[Extracted records]
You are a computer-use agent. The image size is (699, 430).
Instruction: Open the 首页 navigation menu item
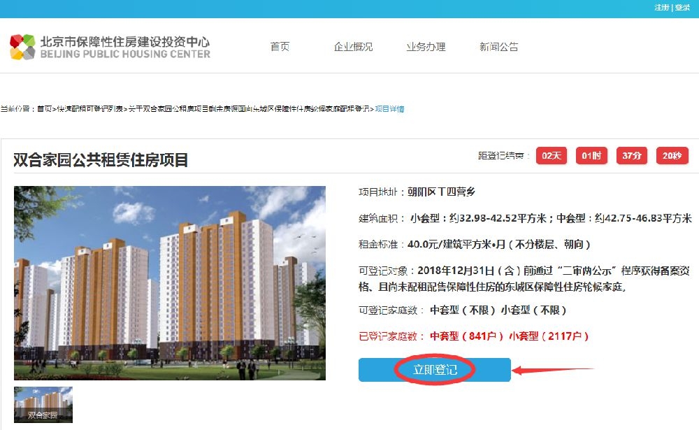pos(280,47)
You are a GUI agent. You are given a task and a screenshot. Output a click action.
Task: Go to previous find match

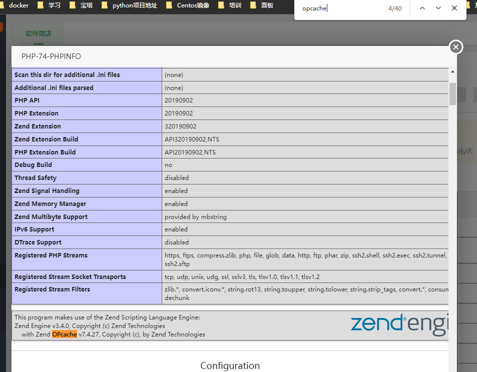[x=422, y=9]
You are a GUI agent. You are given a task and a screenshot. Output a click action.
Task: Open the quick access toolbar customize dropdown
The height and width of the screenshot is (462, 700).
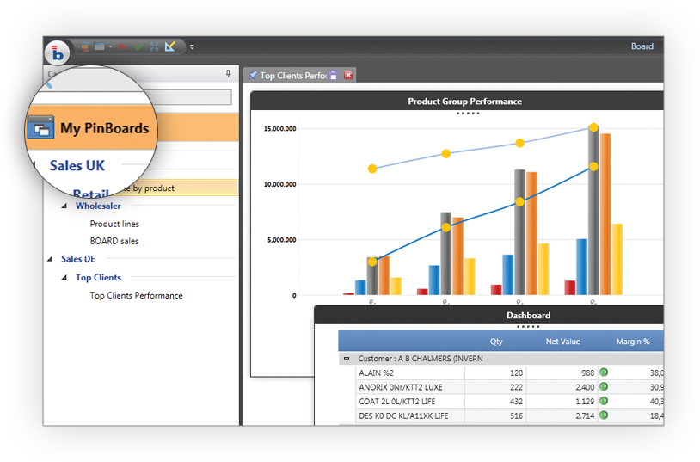[192, 46]
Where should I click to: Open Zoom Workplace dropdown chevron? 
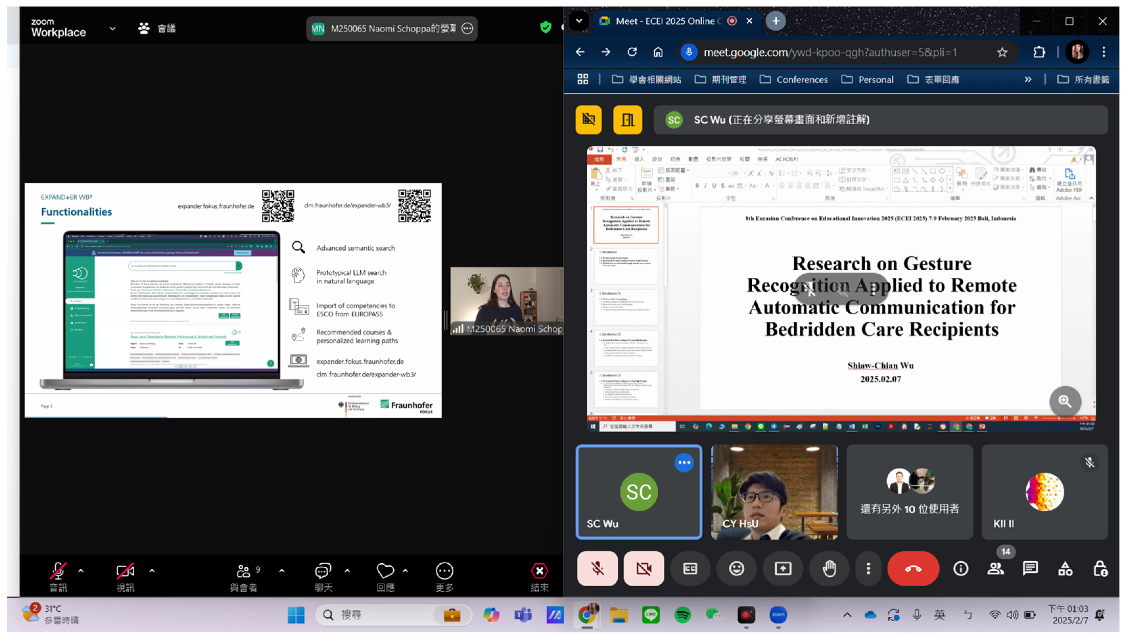113,29

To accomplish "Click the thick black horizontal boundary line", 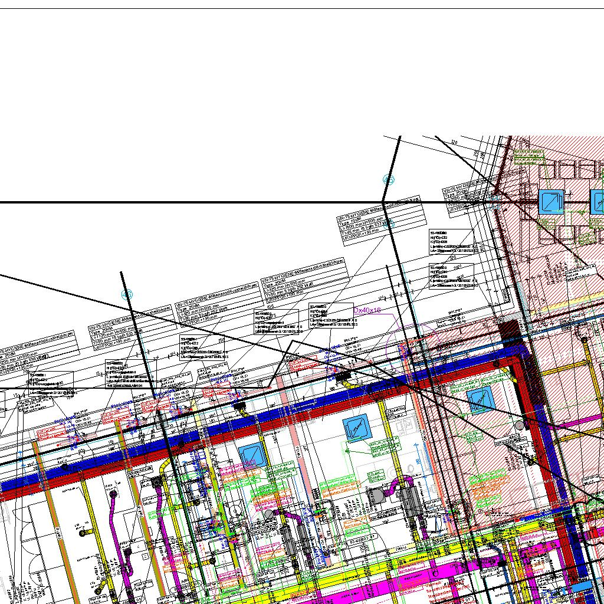I will [x=177, y=202].
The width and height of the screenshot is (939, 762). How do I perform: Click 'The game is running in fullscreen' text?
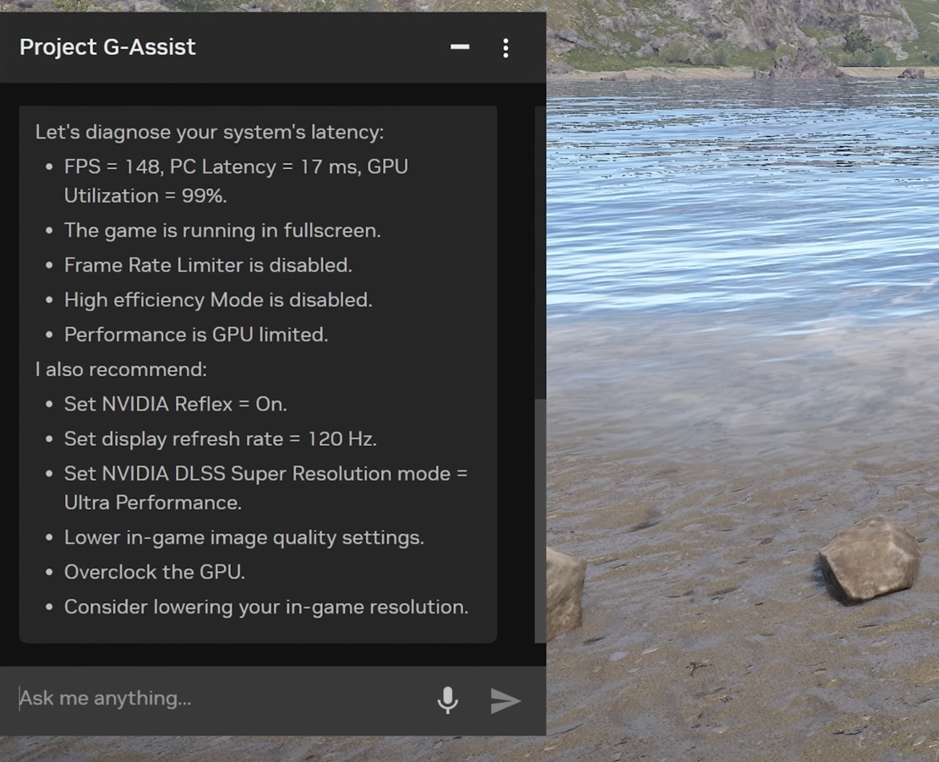tap(222, 231)
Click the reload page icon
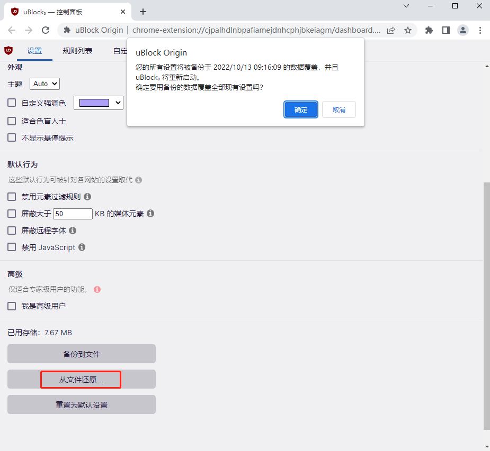 tap(46, 30)
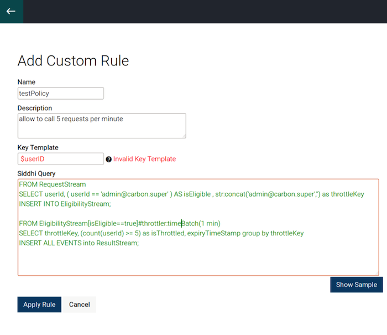The height and width of the screenshot is (335, 387).
Task: Click the Invalid Key Template error message
Action: pyautogui.click(x=144, y=159)
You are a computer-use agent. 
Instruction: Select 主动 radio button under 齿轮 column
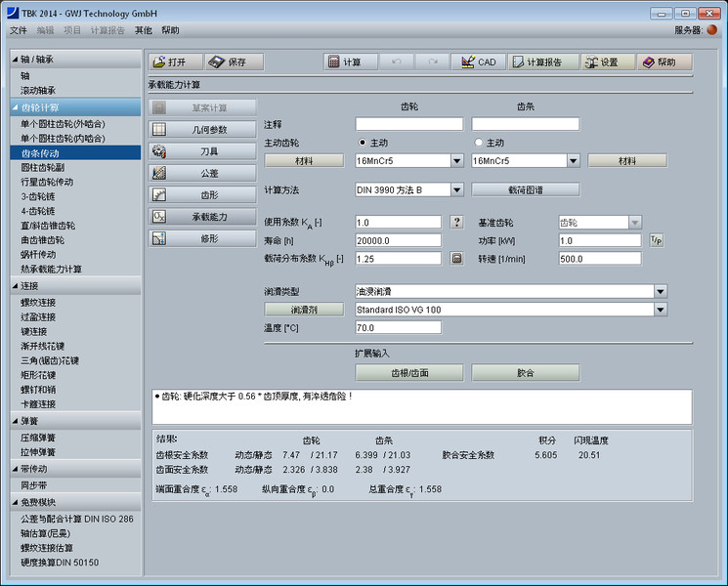(x=364, y=143)
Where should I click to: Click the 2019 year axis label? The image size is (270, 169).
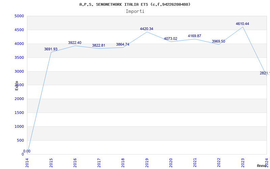click(x=147, y=163)
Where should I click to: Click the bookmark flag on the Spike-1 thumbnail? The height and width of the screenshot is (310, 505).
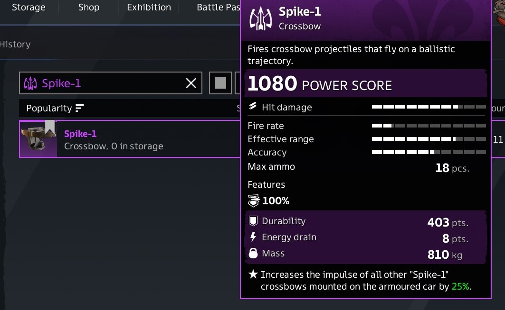(50, 126)
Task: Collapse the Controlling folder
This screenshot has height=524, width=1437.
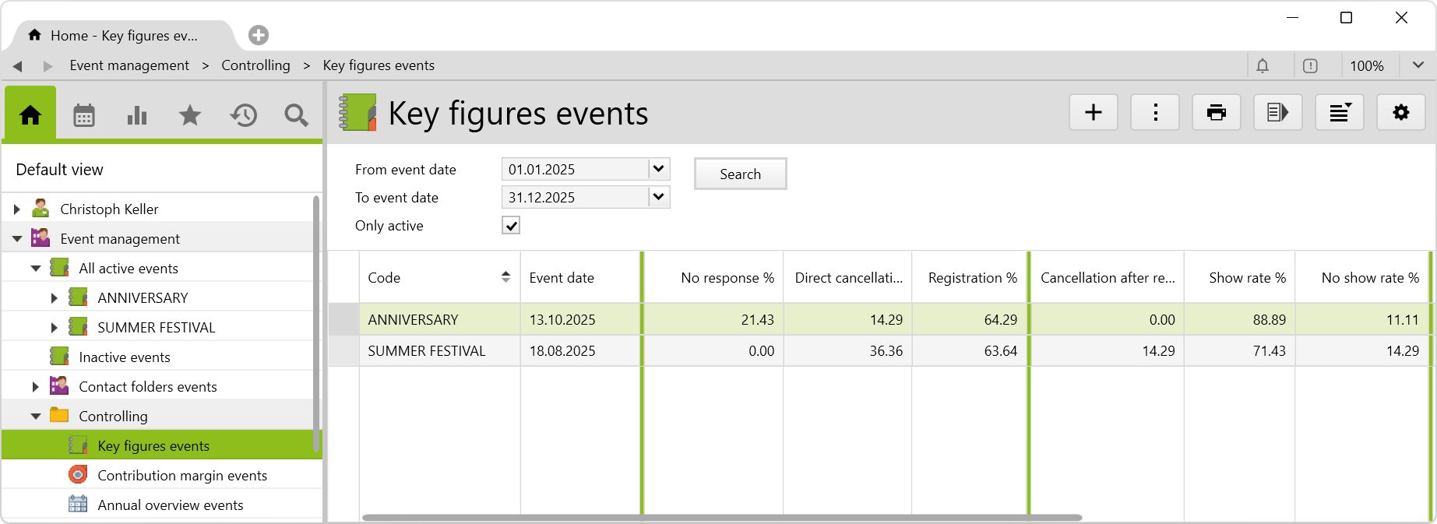Action: tap(36, 417)
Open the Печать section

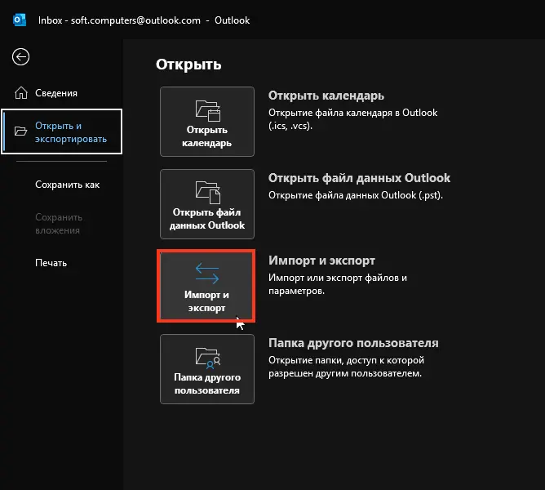coord(51,263)
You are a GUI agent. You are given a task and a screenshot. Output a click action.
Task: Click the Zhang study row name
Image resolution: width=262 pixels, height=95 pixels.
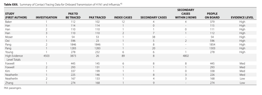(x=9, y=83)
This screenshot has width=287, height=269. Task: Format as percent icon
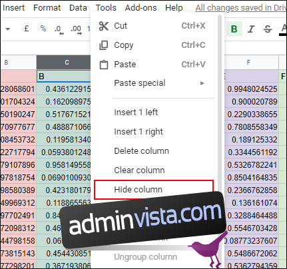(x=43, y=29)
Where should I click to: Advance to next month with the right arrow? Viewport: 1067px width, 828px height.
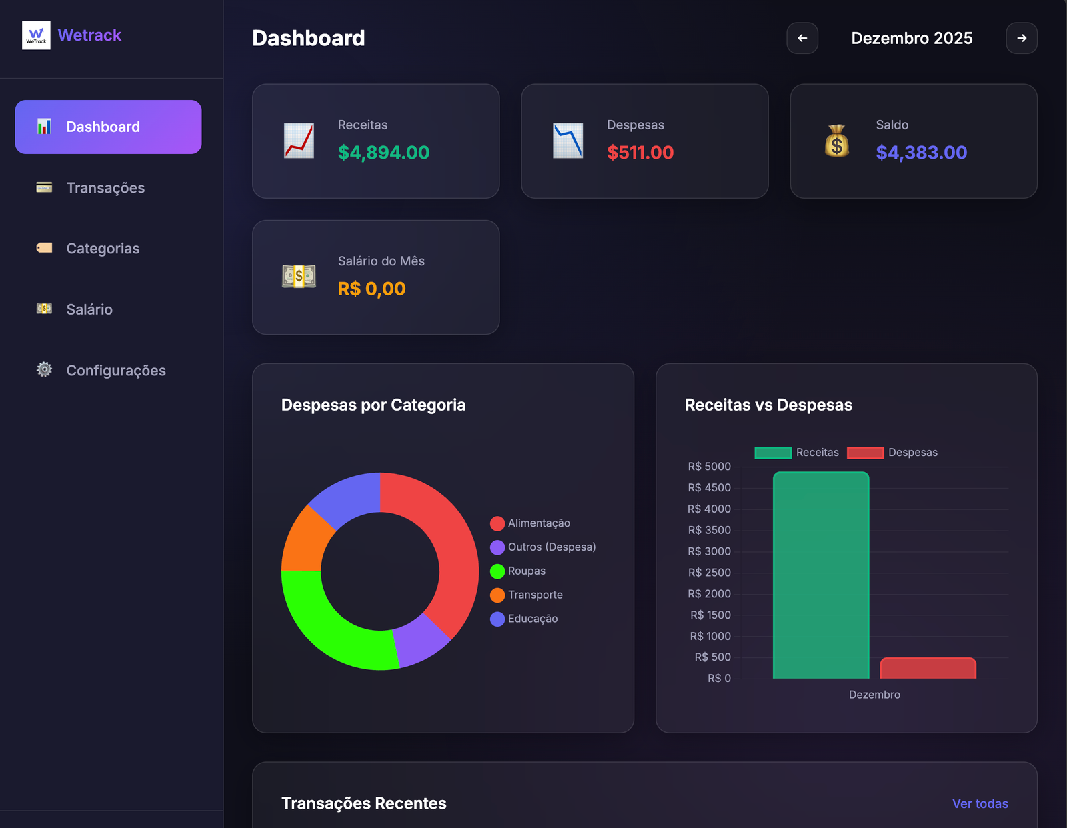point(1022,38)
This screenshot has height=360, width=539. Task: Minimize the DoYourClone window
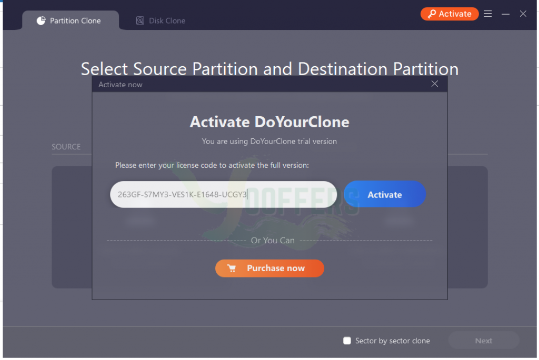(x=505, y=14)
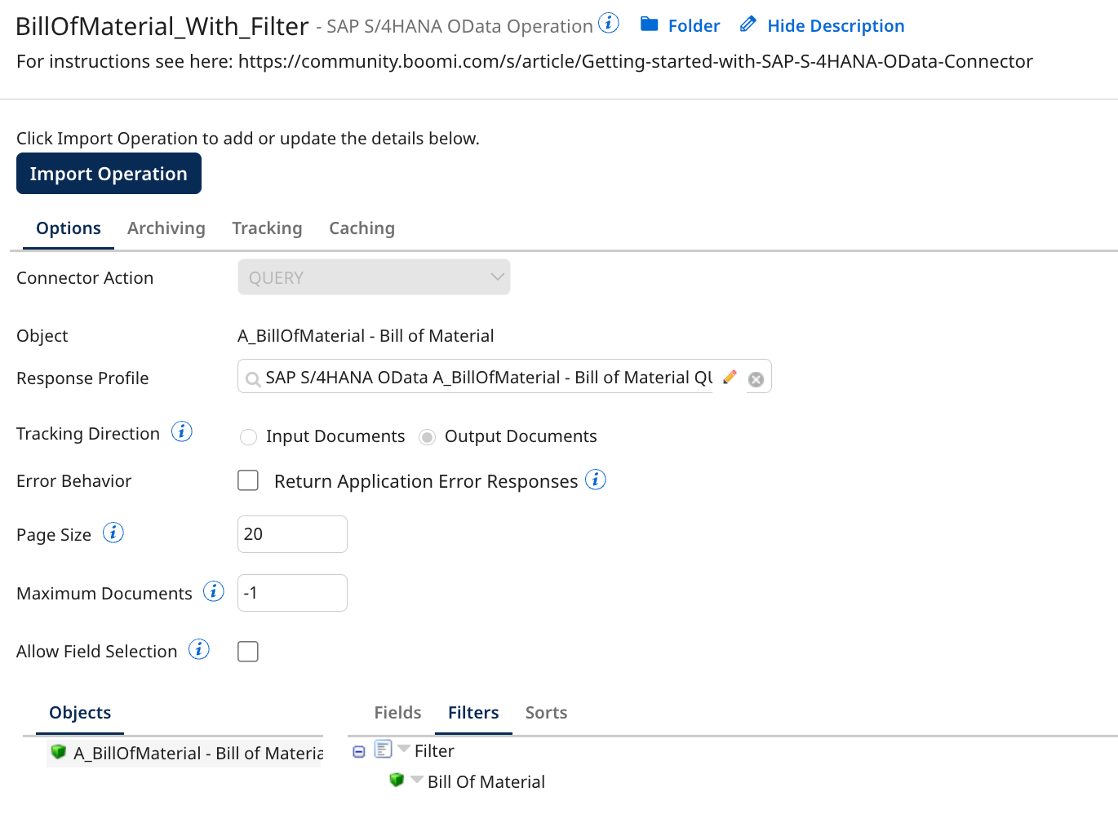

[Task prompt]
Reproduce the data from the line with "Task: Collapse the Controlling folder" to the line with "coord(51,263)", keeping every line the same, and leave the pictures out.

[Complete answer]
Task: Collapse the Controlling folder
This screenshot has height=524, width=1437.
Action: tap(36, 417)
Open the Печать section

coord(51,263)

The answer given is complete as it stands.